From humble circumstances, in which she lived in a small apartment with her mother, grandmother, younger brother and occasionally her father, young Lijia tried, often unsuccessfully, to improve her circumstances. In China at that time this meant trying to get into university, which was no mean feat. Unfortunately for her, at book’s opening (with Lijia sixteen or so), her mother plans to have Lijia take over her own job in a rocket-making factory. If Lijia Zhang has any ‘claim to fame’ at all, it is in that she was employed in a plant that built nuclear missiles intended to reach America. But so were thousands of others. So Zhang’s account is not particularly unique, but it does provide a ‘slice of life’ account of Nanjing in the seventies and eighties.
Lijia struggles on, attending TV University (in which students watch their lecturers, you guessed it, on TV) and mournfully returning to her plant, which seems to have achieved the pinnacle in inefficiency (very little work gets done, it seems). As Lijia gets older she is drawn into a series of sexual relationships with various men, none of which prove to be very satisfactory. Eventually she falls pregnant, but manages to secure an abortion. This is interesting, as it shows the shocking and degrading treatment of women’s sexuality in China through the decades in question. China has an extremely long history of poor treatment of women, over at least 5000 years, and Zhang’s account corroborates much of this history. This is a gruelling read at times.

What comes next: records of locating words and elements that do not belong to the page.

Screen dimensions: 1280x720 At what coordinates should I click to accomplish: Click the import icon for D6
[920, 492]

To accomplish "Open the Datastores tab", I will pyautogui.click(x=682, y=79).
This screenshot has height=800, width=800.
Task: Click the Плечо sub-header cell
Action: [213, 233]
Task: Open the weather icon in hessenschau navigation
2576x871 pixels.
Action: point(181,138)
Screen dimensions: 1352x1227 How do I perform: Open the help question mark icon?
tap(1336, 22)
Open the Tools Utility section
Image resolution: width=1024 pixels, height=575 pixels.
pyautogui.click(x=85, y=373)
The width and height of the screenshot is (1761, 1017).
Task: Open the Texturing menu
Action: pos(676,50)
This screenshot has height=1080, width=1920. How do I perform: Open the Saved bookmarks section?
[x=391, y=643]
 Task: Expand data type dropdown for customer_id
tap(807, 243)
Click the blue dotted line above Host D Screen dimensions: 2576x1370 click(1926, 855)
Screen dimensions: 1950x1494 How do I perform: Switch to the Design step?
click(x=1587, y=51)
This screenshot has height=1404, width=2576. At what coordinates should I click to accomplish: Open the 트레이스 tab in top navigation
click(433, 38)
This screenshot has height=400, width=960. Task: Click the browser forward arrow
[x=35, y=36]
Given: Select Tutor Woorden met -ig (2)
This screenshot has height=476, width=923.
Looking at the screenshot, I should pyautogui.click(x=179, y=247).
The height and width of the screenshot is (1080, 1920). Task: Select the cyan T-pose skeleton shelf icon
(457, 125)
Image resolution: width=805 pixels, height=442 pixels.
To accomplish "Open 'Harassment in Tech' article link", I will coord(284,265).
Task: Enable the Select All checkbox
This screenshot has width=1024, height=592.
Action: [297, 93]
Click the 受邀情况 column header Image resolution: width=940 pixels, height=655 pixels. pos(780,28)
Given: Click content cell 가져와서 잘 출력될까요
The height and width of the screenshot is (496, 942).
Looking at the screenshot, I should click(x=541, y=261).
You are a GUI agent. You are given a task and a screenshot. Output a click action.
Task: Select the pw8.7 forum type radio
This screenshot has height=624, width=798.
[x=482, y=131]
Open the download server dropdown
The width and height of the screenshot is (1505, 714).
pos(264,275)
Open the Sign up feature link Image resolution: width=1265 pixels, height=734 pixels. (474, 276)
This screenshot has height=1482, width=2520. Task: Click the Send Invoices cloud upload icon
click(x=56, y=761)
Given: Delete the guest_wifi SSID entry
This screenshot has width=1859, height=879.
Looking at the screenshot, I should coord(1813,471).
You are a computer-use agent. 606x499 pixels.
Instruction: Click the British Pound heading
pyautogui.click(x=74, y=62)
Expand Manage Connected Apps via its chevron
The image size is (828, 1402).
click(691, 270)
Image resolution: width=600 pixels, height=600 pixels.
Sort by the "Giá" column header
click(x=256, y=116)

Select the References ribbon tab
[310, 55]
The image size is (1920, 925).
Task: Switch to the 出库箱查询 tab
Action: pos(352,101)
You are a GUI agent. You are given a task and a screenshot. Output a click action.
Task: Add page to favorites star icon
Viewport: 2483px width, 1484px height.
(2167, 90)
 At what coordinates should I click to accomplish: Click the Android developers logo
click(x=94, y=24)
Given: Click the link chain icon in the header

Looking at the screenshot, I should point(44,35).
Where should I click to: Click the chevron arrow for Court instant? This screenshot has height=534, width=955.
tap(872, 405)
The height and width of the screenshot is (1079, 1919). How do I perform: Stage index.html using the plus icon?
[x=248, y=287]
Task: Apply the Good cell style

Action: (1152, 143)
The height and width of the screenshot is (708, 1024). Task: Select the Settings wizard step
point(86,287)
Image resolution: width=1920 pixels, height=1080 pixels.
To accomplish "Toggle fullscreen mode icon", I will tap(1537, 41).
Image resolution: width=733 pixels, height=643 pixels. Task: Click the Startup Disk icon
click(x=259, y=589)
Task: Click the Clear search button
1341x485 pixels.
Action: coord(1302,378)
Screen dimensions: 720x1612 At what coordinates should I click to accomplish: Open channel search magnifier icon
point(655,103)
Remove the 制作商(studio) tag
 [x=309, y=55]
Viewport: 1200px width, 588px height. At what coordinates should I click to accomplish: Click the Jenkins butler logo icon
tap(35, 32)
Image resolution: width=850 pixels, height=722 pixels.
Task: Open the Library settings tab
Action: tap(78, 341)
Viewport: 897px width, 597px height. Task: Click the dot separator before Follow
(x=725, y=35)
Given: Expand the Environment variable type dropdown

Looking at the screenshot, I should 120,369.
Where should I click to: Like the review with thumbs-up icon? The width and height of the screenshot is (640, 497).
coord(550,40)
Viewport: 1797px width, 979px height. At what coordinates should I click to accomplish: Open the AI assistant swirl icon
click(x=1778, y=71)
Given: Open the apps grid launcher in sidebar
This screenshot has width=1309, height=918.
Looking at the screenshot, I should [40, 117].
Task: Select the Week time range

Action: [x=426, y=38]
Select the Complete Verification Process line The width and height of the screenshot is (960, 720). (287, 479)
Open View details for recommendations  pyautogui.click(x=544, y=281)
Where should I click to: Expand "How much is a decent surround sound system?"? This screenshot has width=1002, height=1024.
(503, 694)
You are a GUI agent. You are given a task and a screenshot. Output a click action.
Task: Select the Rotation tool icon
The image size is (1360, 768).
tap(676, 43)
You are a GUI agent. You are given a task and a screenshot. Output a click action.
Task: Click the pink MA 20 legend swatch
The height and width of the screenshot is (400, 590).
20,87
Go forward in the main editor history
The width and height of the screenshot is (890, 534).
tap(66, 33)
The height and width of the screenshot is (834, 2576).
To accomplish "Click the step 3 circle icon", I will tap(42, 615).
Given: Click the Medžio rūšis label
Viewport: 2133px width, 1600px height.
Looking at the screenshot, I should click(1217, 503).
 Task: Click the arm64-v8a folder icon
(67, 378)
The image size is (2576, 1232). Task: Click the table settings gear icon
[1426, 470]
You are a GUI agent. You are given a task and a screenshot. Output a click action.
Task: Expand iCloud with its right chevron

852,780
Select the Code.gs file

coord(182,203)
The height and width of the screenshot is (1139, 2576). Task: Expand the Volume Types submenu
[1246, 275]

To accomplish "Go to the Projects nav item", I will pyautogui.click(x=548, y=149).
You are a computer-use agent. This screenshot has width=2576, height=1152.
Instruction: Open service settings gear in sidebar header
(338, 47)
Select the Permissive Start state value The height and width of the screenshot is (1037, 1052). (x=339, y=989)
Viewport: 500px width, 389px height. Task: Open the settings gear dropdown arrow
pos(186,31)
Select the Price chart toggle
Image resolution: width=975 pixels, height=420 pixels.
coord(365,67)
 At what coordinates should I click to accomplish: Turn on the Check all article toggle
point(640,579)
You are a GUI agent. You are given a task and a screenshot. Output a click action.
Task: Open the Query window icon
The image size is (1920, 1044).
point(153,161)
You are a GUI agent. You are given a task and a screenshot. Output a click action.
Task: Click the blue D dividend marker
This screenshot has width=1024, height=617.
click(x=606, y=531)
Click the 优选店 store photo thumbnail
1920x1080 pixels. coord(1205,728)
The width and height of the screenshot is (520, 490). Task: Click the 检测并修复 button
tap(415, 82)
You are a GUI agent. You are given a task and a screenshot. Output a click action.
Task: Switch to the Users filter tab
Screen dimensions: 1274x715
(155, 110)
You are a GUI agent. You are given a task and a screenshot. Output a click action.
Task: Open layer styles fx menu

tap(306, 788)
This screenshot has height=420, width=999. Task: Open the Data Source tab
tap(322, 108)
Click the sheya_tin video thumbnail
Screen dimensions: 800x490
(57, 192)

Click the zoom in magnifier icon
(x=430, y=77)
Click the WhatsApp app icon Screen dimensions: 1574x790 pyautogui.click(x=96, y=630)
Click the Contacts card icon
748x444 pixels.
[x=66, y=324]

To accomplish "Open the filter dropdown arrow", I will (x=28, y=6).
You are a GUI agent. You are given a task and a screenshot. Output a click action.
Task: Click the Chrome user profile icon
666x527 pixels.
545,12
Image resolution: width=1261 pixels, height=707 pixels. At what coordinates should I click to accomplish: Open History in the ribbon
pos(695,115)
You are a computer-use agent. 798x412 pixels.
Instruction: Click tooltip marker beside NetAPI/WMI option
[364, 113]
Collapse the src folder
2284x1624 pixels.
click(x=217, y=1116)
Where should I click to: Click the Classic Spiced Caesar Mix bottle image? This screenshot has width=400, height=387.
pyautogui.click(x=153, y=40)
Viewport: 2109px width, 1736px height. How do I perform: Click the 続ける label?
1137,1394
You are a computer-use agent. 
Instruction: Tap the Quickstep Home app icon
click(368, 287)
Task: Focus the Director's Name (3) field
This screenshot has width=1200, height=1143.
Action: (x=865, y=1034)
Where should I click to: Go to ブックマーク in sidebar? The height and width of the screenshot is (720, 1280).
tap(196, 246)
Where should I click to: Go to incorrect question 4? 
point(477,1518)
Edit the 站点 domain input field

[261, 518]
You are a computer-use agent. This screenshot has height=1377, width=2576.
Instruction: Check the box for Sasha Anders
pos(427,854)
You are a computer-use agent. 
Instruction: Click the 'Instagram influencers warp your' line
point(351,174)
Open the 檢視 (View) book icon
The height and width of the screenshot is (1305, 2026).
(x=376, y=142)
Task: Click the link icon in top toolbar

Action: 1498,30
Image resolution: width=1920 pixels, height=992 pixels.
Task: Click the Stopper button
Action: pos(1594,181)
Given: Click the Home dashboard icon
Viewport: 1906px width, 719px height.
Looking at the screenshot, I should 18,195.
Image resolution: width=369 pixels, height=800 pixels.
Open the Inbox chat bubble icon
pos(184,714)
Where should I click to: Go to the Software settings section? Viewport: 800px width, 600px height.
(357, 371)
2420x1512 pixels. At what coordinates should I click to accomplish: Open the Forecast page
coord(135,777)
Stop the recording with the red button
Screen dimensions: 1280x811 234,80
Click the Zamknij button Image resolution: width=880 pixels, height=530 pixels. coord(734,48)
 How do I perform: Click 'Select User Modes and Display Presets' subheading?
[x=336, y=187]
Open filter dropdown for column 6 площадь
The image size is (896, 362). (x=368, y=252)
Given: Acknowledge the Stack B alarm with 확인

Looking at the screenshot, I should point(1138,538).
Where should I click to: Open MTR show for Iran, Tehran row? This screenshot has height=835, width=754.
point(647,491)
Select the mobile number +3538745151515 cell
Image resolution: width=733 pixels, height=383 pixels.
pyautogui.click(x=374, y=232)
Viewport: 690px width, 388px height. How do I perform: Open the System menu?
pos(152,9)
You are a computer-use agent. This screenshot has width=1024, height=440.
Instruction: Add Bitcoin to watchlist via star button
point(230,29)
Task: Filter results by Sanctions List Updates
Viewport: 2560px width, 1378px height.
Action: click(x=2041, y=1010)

Toward the end of the book, Lijia becomes involved in some of the student activism associated with the Tiananmen uprising of 1989 and beforehand. This is where I felt the book inadequate, as it did not really provide much detail in this direction. Yes, Lijia did coordinate a march of workers at her plant, but that’s really about it. And the book ends rather abruptly, with her being fingerprinted by the police for her role in these demonstrations. Despite her life experience, Zhang does not appear to have much to say about the ills of Chinese ‘Socialism’ (I use the term loosely), nor of the student movement of the time. Here I sensed a sharp contrast between her account and the work of my favourite Chinese writer, Ma Jian, whose account of the Tiananmen uprising and massacre is given exhaustive treatment in Beijing Coma and to a lesser extent in Red Dust.
So “Socialism is Great!”, despite its apparently ironic title, isn’t really a political book. It is in fact a personal memoir about a woman of no particular importance to the scheme of things. In this I found it slightly baffling, but interesting nonetheless. Where this book excels, to my way of thinking, is in its description of the particular details of Nanjing life in the seventies and eighties. There is a wealth of small, trivial detail here, but I guess I am saying that I was looking for a bigger picture or thesis which did not prove to be forthcoming.